Return, word for word, the records starting at the line that contains "The width and" and ending at the line that contains "Action: pyautogui.click(x=1024, y=211)". Leave out the pictures.

• **Given records**
>>>>>
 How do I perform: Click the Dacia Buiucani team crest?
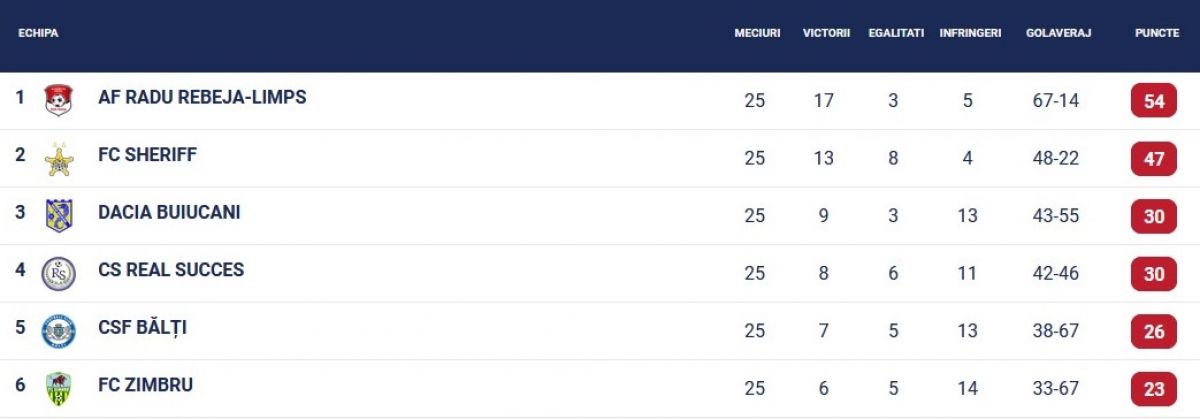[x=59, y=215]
<<<<<
>>>>>
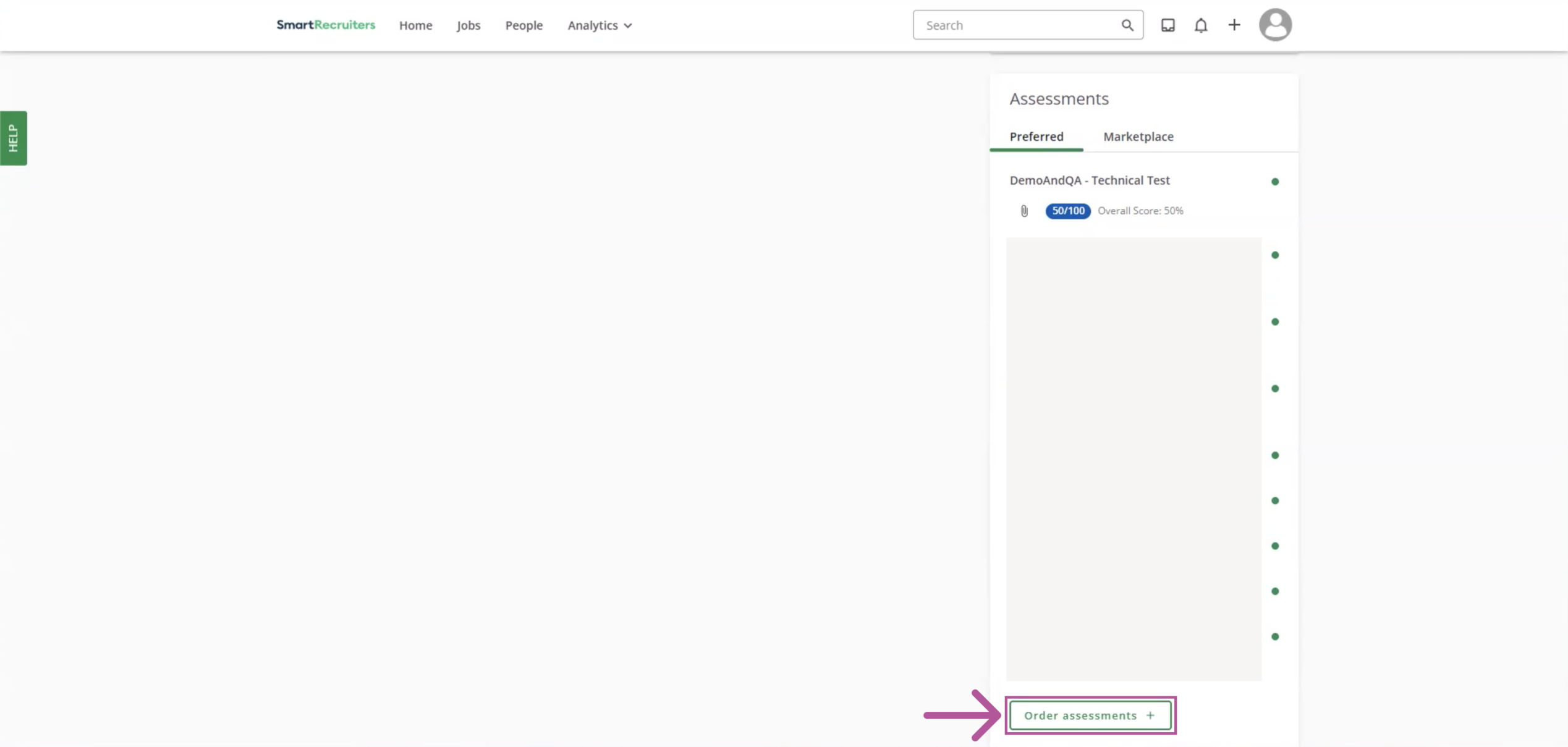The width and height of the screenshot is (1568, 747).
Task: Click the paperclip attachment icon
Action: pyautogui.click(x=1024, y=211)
<<<<<
• **Answer in full**
The width and height of the screenshot is (1568, 747).
Task: Click the paperclip attachment icon
Action: pyautogui.click(x=1024, y=211)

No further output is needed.